Your assignment: Begin with the line containing "This screenshot has width=708, height=401." and copy every line after it to the end of the entries, exactly, leaving out the lines before it.

Collected data entries

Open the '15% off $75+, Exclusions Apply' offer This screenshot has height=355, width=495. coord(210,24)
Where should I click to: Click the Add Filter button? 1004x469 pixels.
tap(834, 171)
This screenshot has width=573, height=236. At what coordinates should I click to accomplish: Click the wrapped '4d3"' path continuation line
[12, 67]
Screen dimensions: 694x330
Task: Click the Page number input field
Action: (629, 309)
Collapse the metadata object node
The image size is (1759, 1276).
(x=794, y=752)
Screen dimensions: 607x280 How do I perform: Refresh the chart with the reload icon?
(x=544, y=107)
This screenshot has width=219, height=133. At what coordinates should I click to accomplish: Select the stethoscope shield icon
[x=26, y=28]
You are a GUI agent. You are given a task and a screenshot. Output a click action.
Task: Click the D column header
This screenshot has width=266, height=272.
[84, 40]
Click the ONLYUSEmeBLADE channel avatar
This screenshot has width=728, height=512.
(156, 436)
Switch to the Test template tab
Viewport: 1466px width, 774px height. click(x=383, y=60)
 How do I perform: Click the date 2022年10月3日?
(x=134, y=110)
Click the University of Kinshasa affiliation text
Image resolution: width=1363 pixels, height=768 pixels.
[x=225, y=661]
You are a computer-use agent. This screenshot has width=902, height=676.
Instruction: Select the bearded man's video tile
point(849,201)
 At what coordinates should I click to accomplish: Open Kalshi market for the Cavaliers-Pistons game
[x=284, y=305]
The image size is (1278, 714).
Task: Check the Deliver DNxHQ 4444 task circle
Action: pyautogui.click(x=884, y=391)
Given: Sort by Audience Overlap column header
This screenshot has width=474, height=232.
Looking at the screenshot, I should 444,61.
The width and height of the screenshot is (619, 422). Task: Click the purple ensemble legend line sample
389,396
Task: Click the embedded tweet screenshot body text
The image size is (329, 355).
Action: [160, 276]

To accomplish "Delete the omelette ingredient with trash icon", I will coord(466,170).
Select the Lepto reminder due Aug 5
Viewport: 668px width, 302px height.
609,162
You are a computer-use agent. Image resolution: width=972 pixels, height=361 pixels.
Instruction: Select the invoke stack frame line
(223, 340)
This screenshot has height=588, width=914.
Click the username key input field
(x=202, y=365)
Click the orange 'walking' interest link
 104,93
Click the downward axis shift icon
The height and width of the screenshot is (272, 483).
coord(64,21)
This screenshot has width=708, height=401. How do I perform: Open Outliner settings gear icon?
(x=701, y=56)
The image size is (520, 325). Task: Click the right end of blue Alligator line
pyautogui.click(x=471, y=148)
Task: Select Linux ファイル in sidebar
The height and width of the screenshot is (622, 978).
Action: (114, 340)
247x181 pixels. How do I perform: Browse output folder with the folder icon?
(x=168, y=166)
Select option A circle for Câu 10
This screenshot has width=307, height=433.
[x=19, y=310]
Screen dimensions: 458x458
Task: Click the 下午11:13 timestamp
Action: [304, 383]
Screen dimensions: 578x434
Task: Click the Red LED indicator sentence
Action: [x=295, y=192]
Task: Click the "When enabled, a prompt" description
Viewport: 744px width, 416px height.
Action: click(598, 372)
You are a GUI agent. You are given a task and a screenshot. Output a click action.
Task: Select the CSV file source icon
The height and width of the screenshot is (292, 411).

Result below:
This screenshot has width=708, height=401. How do I perform: Open Outliner settings gear icon?
(x=701, y=56)
The image size is (520, 325). Task: Click the right end of blue Alligator line
pyautogui.click(x=471, y=148)
Task: Select Linux ファイル in sidebar
The height and width of the screenshot is (622, 978).
Action: (114, 340)
247x181 pixels. How do I perform: Browse output folder with the folder icon?
(x=168, y=166)
Select option A circle for Câu 10
This screenshot has width=307, height=433.
[x=19, y=310]
Screen dimensions: 458x458
Task: Click the 下午11:13 timestamp
Action: [304, 383]
Screen dimensions: 578x434
Task: Click the Red LED indicator sentence
Action: [x=295, y=192]
Task: Click the "When enabled, a prompt" description
Viewport: 744px width, 416px height.
Action: click(598, 372)
You are a GUI agent. You are given a task and a screenshot. Output a click action.
Task: Select the CSV file source icon
The height and width of the screenshot is (292, 411).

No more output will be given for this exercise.